Genetik bağlantılardan biri - kan transferrin seviyelerini etkilediği bilinen HFE adlı bir gendeki spesifik bir varyasyon - beyin lifi bütünlüğünün azalmasıyla ilişkilendirildi, ancak bu varyantı taşıyan denekler henüz herhangi bir hastalık veya bilişsel bozukluk belirtisi göstermedi.

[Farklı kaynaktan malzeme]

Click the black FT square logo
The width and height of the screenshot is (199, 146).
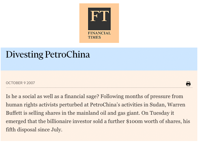pyautogui.click(x=99, y=19)
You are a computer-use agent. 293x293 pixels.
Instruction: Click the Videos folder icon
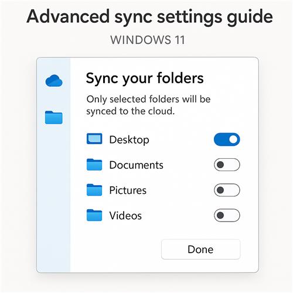tap(94, 215)
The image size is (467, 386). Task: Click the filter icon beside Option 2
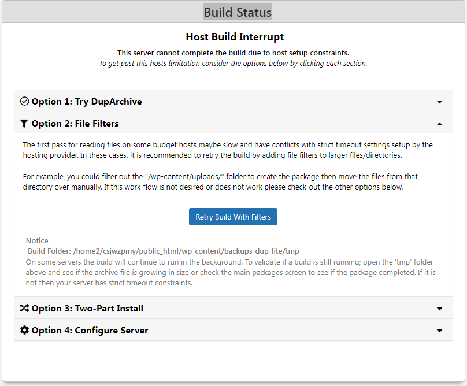[24, 123]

Thompson, "Bu beynin derin sırlarından biridir" dedi. "Diyetimizdeki demirin, ergenlik çağımızda beynimizi bu kadar fazla etkileyeceğini düşünemezsiniz. Ama çok önemli olduğu ortaya çıktı. Miyelin beyninizin iletişimini hızlandırdığından ve demir miyelin yapmak için hayati önem taşıdığından, çocukluktaki düşük demir seviyeleri, yaşlanmaya ve Alzheimer hastalığına karşı korumak için daha sonra ihtiyaç duyduğunuz beyin rezervlerinizi aşındırır.

"Demir eksikliği olan insanlar üzerinde çalışmadığımız için, sadece 600 normal sağlıklı insan üzerinde çalışmadığımız için bu dikkate değer." Diye devam etti. "Beyninizin komuta merkezinin hala aktif olarak olgunlaştığı ergenlik yıllarında dengeli bir beslenme ihtiyacının altını çiziyor. "

Derginin güncel çevrimiçi baskısında yer alan bulgular Ulusal Bilimler Akademisi Bildiriler Kitabı, demir taşınmasının beyin fonksiyonunu, gelişimini ve nörodejenerasyon riskini nasıl etkilediğine dair gelecekteki çalışmalara yardımcı olabilir, diye bitirdi.